A mechanistic relationship between tumor epigenetic plasticity and nongenetic adaptive resistance to therapy is described, with MAPK inhibition of BRAF-mutant melanoma cells providing the model system. Upon inhibition, these largely melanocytic cells undergo reversible cell-state changes, ultimately yielding a drug-resistant mesenchymal-like phenotype. Epigenomic and transcriptomic kinetic studies, coupled with information theory and dynamic system modeling, revealed that, after just 3-days of treatment, RelA drives chromatin remodeling to establish an epigenetic program encoding long-term phenotype changes. Specifically, RelA transcriptionally inhibits SOX10 and NFKBIE through recruiting KDM5B and HDAC1 to down-regulate histone marks H3K4me3 and H3K27ac at their promoter regions.

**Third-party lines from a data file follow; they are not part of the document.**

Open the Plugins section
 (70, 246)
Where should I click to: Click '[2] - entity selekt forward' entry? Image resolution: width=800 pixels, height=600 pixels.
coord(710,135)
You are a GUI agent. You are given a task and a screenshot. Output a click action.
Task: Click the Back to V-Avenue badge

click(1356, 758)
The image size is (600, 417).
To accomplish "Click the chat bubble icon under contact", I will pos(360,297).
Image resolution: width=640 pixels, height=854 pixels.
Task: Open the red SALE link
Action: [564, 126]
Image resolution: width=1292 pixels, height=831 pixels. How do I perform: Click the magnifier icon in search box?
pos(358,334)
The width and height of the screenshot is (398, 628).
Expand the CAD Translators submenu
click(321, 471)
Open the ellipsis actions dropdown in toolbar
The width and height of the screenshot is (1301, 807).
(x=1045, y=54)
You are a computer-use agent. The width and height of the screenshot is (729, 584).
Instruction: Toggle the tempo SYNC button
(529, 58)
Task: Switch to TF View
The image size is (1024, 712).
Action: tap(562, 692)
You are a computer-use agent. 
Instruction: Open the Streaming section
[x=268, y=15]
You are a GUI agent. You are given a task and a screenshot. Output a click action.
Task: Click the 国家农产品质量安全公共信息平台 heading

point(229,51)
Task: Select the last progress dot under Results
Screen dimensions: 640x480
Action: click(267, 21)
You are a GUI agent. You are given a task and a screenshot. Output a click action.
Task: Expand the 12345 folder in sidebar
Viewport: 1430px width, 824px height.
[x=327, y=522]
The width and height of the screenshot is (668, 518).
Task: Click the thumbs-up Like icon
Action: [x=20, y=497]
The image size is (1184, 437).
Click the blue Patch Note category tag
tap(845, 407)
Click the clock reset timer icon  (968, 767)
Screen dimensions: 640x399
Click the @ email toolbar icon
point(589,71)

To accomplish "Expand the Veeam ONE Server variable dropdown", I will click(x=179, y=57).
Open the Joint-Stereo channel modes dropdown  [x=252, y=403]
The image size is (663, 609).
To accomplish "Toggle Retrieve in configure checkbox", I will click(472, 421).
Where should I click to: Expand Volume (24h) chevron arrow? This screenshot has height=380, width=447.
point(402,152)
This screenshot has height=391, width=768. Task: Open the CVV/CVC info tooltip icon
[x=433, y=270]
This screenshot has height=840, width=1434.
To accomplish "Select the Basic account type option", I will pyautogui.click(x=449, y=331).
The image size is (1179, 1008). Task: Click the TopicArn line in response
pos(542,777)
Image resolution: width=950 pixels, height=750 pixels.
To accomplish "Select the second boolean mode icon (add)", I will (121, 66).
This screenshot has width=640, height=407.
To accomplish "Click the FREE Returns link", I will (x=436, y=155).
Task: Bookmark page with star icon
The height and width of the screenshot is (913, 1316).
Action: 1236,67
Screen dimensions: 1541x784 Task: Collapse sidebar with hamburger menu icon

Suppression of SOX10 mediates melanoma regression towards drug-refractory phenotypes. These findings were confirmed in melanoma patients under MAPK inhibitor treatment, providing mechanistic insights into resistance-leading epigenetic reprogramming triggered following drug exposure. Examination of 2 different histone modifications and chromatin accessibility and transcriptome in melanoma cell lines

本研究阐明了肿瘤表观遗传可塑性（epigenetic plasticity）与治疗相关性非遗传性适应性耐药之间的机制关联，并以BRAF突变型黑色素瘤细胞的MAPK（丝裂原活化蛋白激酶）抑制模型作为研究体系。在接受MAPK抑制处理后，这类以黑色素细胞表型为主的细胞会发生可逆的细胞状态转变，最终形成耐药性的间充质样表型。通过表观基因组学（epigenomics）与转录组学（transcriptomics）的动力学研究，结合信息论与动态系统建模分析，团队发现仅在药物处理3天后，转录因子RelA即可介导染色质重塑（chromatin remodeling），进而建立一套编码长期表型改变的表观遗传程序。具体而言，RelA通过招募KDM5B与HDAC1，在SOX10与NFKBIE的启动子区域下调组蛋白修饰标记H3K4me3与H3K27ac，从而对二者实现转录抑制。SOX10的表达抑制可介导黑色素瘤细胞向药物难治性表型转化。上述研究结果在接受MAPK抑制剂治疗的黑色素瘤患者队列中得到验证，为药物暴露后触发的、可导致耐药的表观遗传重编程（epigenetic reprogramming）机制提供了深入解析。本研究对黑色素瘤细胞系中的两种不同组蛋白修饰、染色质开放状态以及转录组开展了检测分析。